**Yang Diharapkan**
Ganti "penyakit kutukan" dengan "penyakit terkutuk" lalu tuliskan kembali bagian teks tentang epilepsi yang dimulai dari "Bhataramedia.com – Guru" dan berakhir pada "adalah penyakit kutukan.".

Bhataramedia.com – Guru Besar Fakultas Kedokteran Universitas Gajah Mada Prof. Dr. dr. Elisabeth Siti Herini, Sp.A(K) yakin, bahwa penyakit epilepsi dapat disembuhkan. Penyakit epilepsi yang disebabkan karena gangguan fungsi otak ini selalu menjadi bahan isu negatif masyarakat yang masih menganggap bahwa penyakit tersebut adalah penyakit kutukan.
Hal ini sangat disayangkan oleh Elisabeth, mengingat penyakit ini masih bisa disembuhkan dengan beberapa terapi khusus. Namun, tentunya dalam proses penyembuhan perlu didukung oleh pihak keluarga agar terus mengawalnya.
“Istilah epilepsi atau ayan sering sekali kita dengar, dan bahkan merupakan penyakit yang menakutkan pada masyarakat yang belum mengetahui apa sebenarnya epilepsi. Sering juga anak yang didiagnosis epilepsi dianggap sebagai stigma atau aib pada keluarga sehingga mereka berusaha menutupi keadaan yang sebenarnya,” kata Elisabeth seperti yang dilansir dari situs resmi UGM (9/6/2015).
Elisabeth menambahkan pada dasarnya epilepsi merupakan gangguan neurologis yang sering terjadi pada masa kanak-kanak dengan aktivitas neuron yang berlebihan dan tidak normal di otak. Secara klinis epilepsi didefinisikan sebagai serangan kejang yang berulang dengan jarak lebih dari 24 jam tanpa penyebab yang jelas.
Hingga saat ini diperkirakan 50 juta orang menyandang epilepsi dan 10,5 juta diantaranya terjadi pada anak dibawah usia 15 tahun. Penelitian berbasis populasi mendapatkan insiden tahunan epilepsi pada masa kanak-kanak 61-124 per 100.000 di negara-negara sedang berkembang dan 41-50 per 100.000 di negara-negara maju.

**Cuplikan Baris**
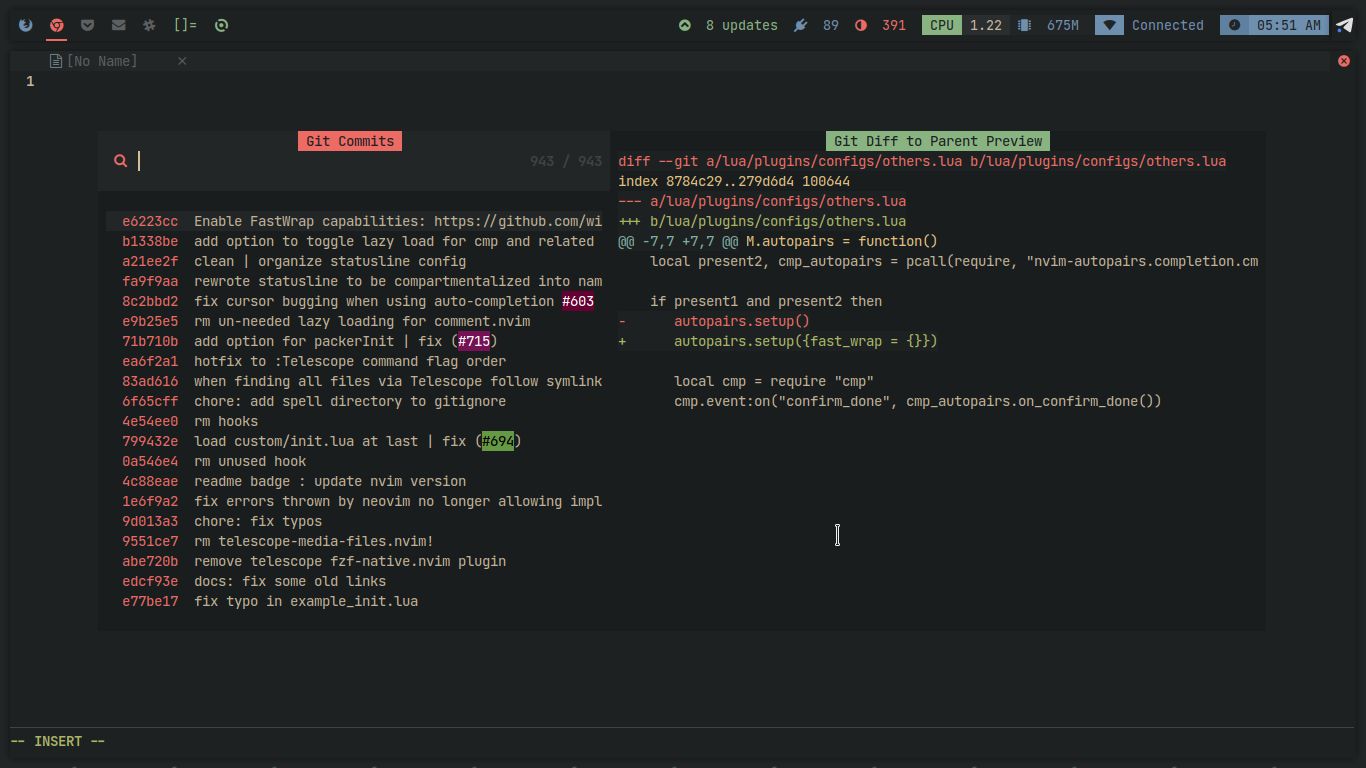The height and width of the screenshot is (768, 1366).
Task: Open the Matrix hash icon
Action: pos(148,25)
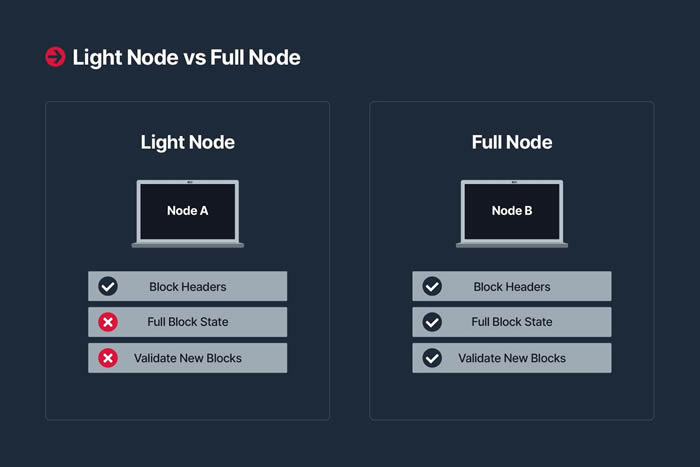700x467 pixels.
Task: Click the Light Node vs Full Node title
Action: click(187, 58)
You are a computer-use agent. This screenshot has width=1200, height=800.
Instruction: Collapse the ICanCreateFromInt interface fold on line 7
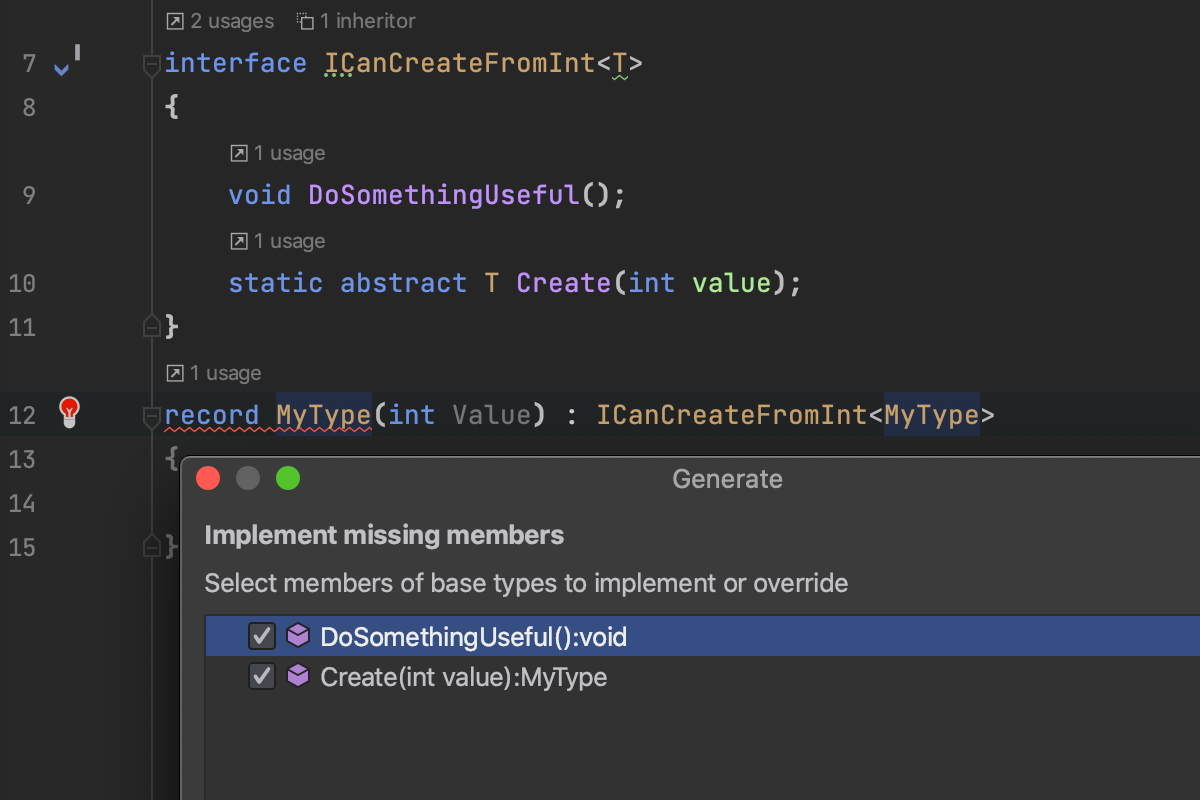click(152, 66)
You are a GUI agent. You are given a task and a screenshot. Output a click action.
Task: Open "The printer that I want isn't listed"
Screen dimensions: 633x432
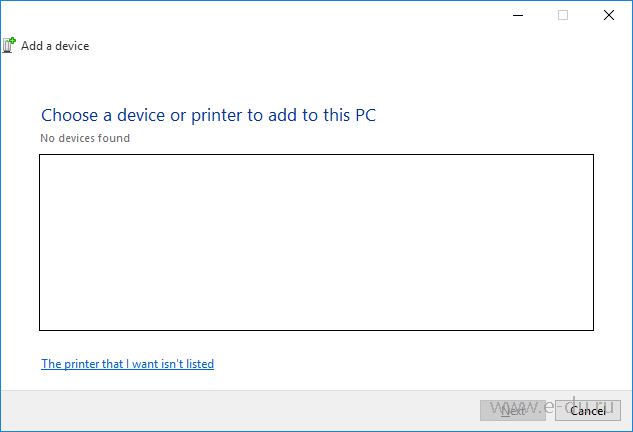point(127,364)
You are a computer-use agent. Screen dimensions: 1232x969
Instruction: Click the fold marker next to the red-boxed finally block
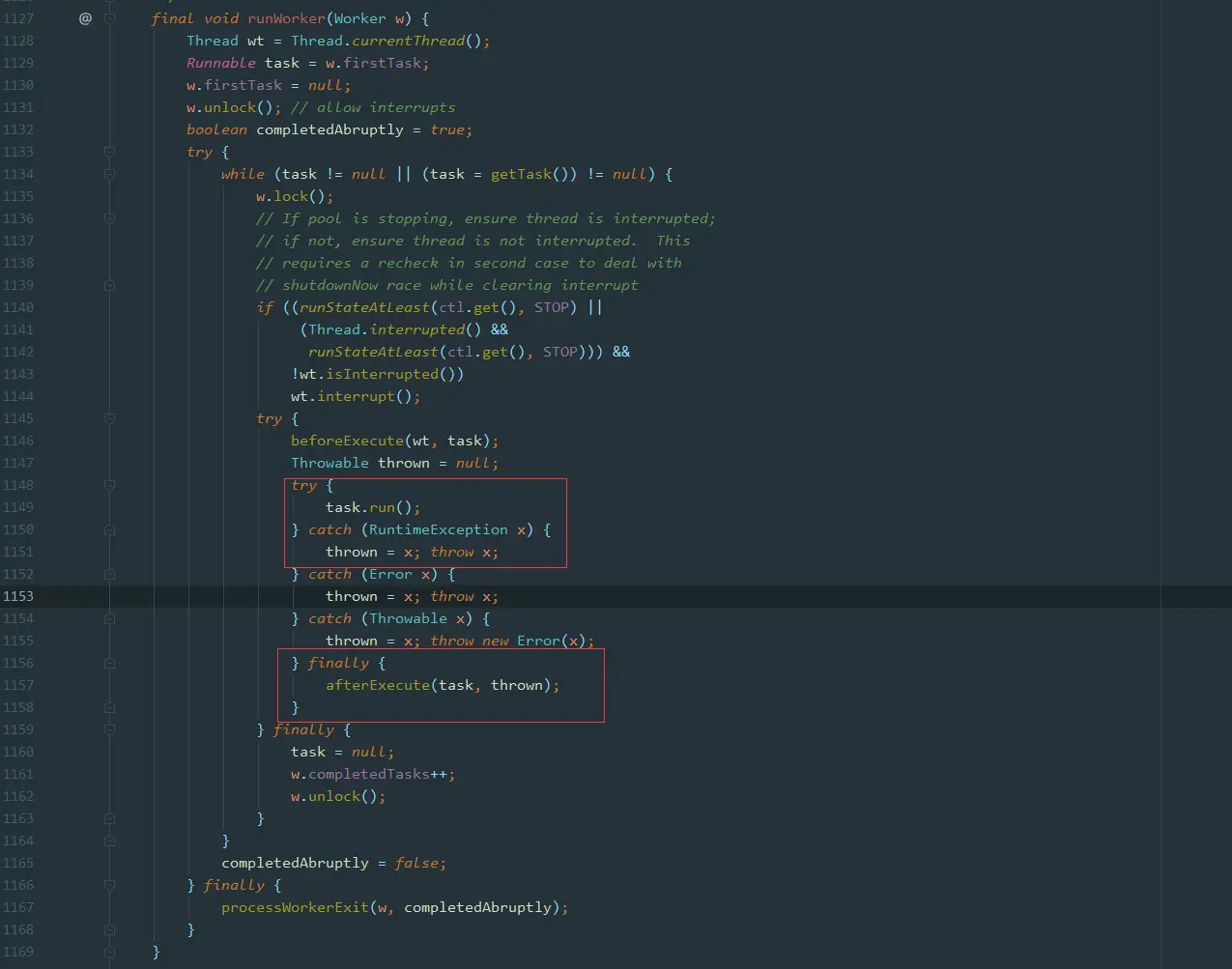click(x=108, y=663)
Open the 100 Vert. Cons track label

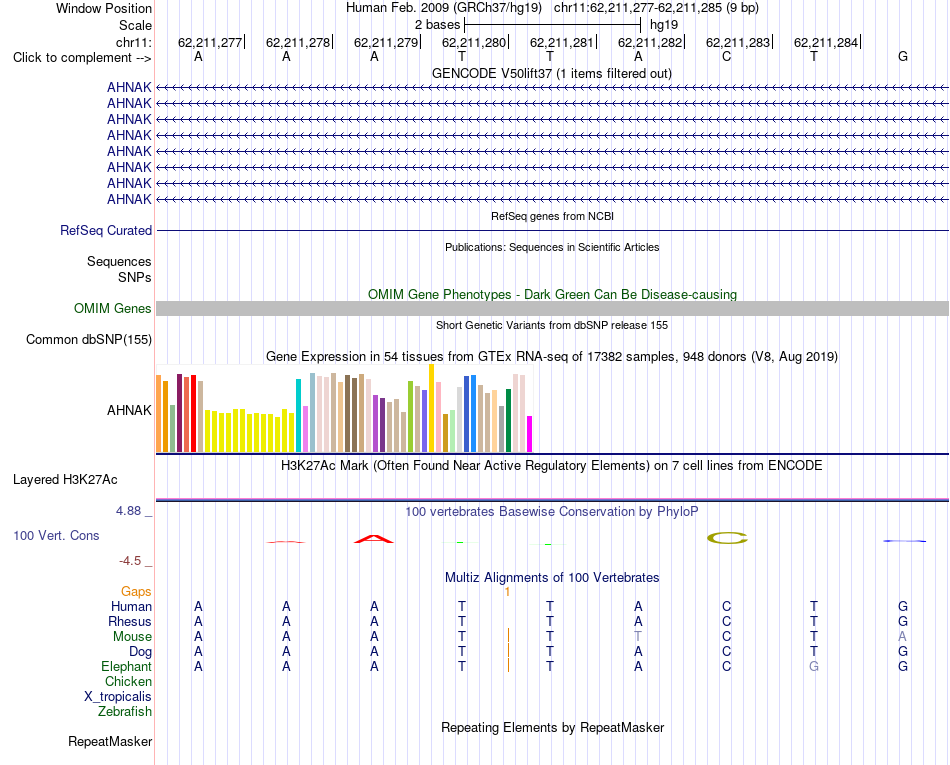pos(56,535)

**Solusi Berikut**
Bhataramedia.com – Guru Besar Fakultas Kedokteran Universitas Gajah Mada Prof. Dr. dr. Elisabeth Siti Herini, Sp.A(K) yakin, bahwa penyakit epilepsi dapat disembuhkan. Penyakit epilepsi yang disebabkan karena gangguan fungsi otak ini selalu menjadi bahan isu negatif masyarakat yang masih menganggap bahwa penyakit tersebut adalah penyakit terkutuk.